Por outro lado, o trabalhador que “não disponha de condições para exercer as funções em regime de teletrabalho, nomeadamente condições técnicas ou habitacionais adequadas”, pode recusar ir para teletrabalho, informando o empregador, por escrito, dos motivos do seu impedimento.
Diz o decreto-lei que estas regras aplicam-se às empresas com “estabelecimentos nas áreas territoriais em que a situação o justifique, definidas pelo Governo mediante resolução do Conselho de Ministros“, independentemente do número de trabalhadores.
Nestas empresas, mas também naquelas que tenham estabelecimentos ou trabalhadores que residem ou trabalhem em concelhos considerados de risco moderado, “conforme declarados pelo Governo mediante resolução de Conselho de Ministros”, estão ainda previstas regras específicas para os imunodeprimidos, doentes crónicos, trabalhadores que possuam deficiência (com grau de incapacidade igual ou superior a 60%) e trabalhadores com filhos ou outros dependentes a cargo menores de 12 anos impossibilitados de assistirem às atividades letivas presenciais, por serem considerados doentes de risco.
Neste caso, a adoção do regime de teletrabalho é obrigatória independentemente do vínculo laboral, sempre que as funções em causa o permitam e o trabalhador disponha de condições para as exercer, sem necessidade de acordo escrito entre o empregador e o trabalhador.
O referido diploma dita, por outro lado, que nas empresas com locais de trabalho com mais de 50 ou mais trabalhadores nas tais áreas territoriais em que a situação epidemiológica o justifique, é obrigatório desfasar os horários de trabalho, de modo a evitar ajuntamentos.
O ECO questionou o Governo sobre como serão distribuídos os concelhos pelos diferentes níveis de risco, de modo a perceber em quais se mantém o teletrabalho, mas ainda não obteve resposta.

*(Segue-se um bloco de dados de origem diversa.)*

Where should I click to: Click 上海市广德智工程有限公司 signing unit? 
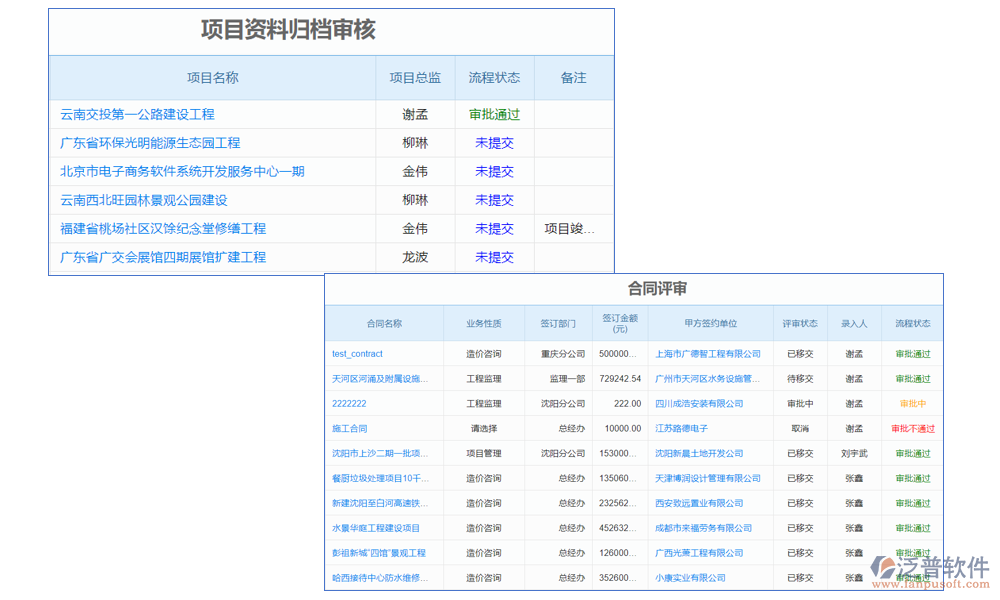[708, 353]
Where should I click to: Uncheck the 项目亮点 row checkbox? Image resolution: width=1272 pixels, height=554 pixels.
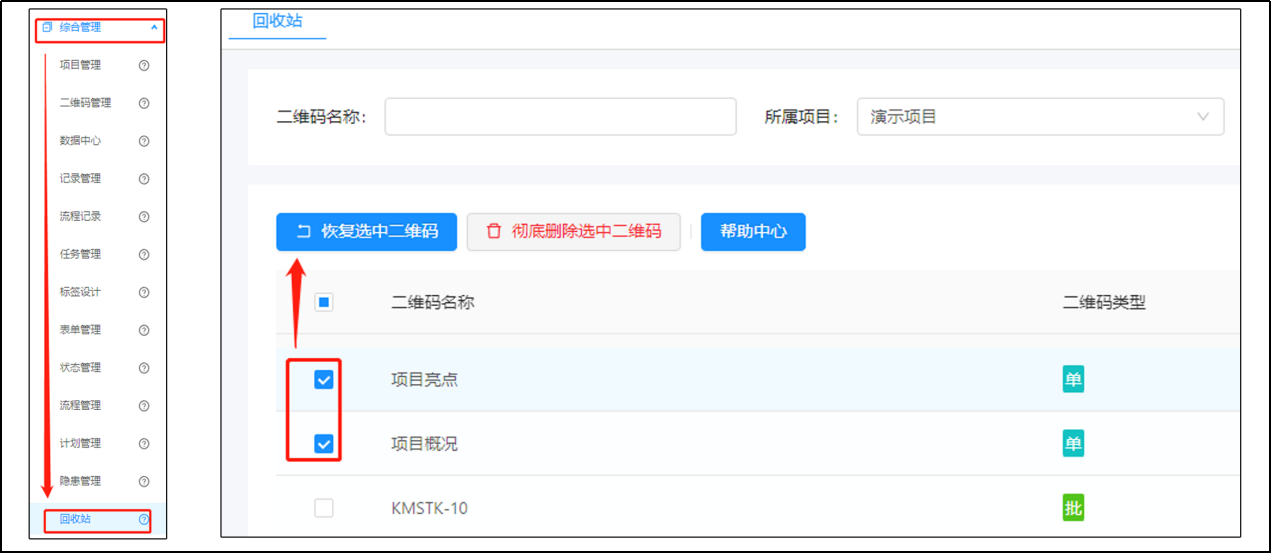(x=324, y=380)
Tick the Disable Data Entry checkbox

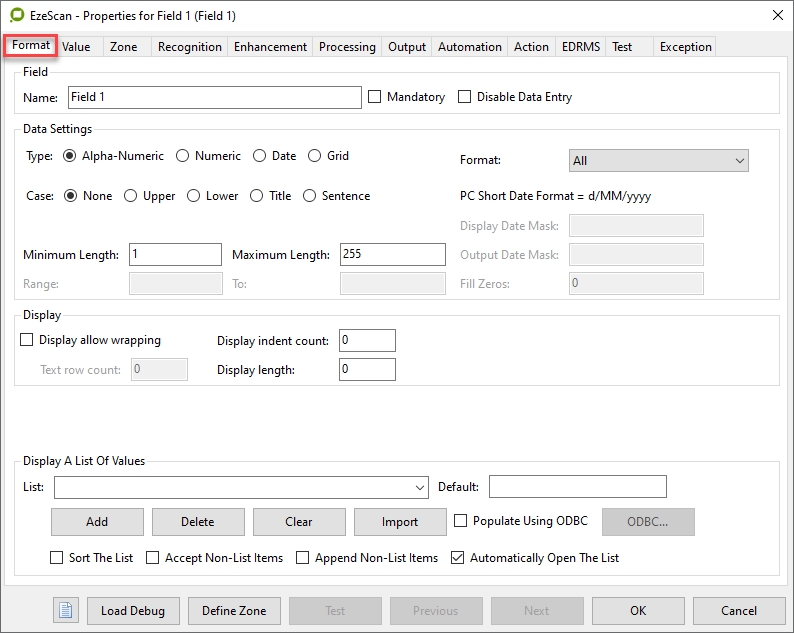[464, 97]
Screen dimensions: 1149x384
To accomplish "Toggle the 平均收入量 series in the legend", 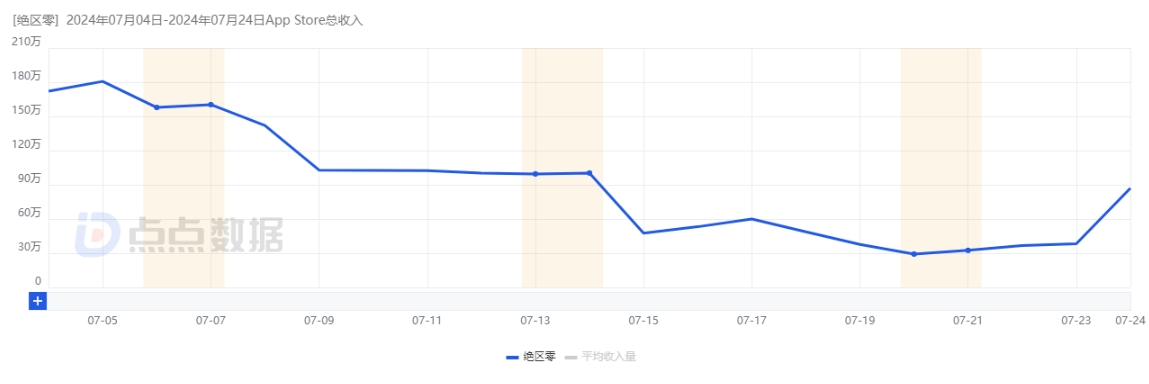I will tap(600, 357).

Partidos pediram apreciação de teletrabalho
A prorrogação do teletrabalho até ao final do ano, nos concelhos mais afetados pela pandemia, tem gerado múltiplos críticas, da esquerda à direita. Na Assembleia da República, PSD, PCP, CDS e Iniciativa Liberal pediram a apreciação deste diploma, tendo colocado, contudo, em cima da mesa diferentes soluções para a matéria. Por exemplo, os social-democratas não rejeitam o prolongamento desta obrigação, querem é que dependa de uma avaliação da situação pandémica. Já os comunistas admitem pedir mesmo a revogação de decreto-lei.
Em reação, o Governo mostrou abertura para mudar o diploma. Ao Expresso, o secretário de Estado do Trabalho afirmou que “o Governo tem flexibilidade” e salientou: “Não temos uma opção fechada.”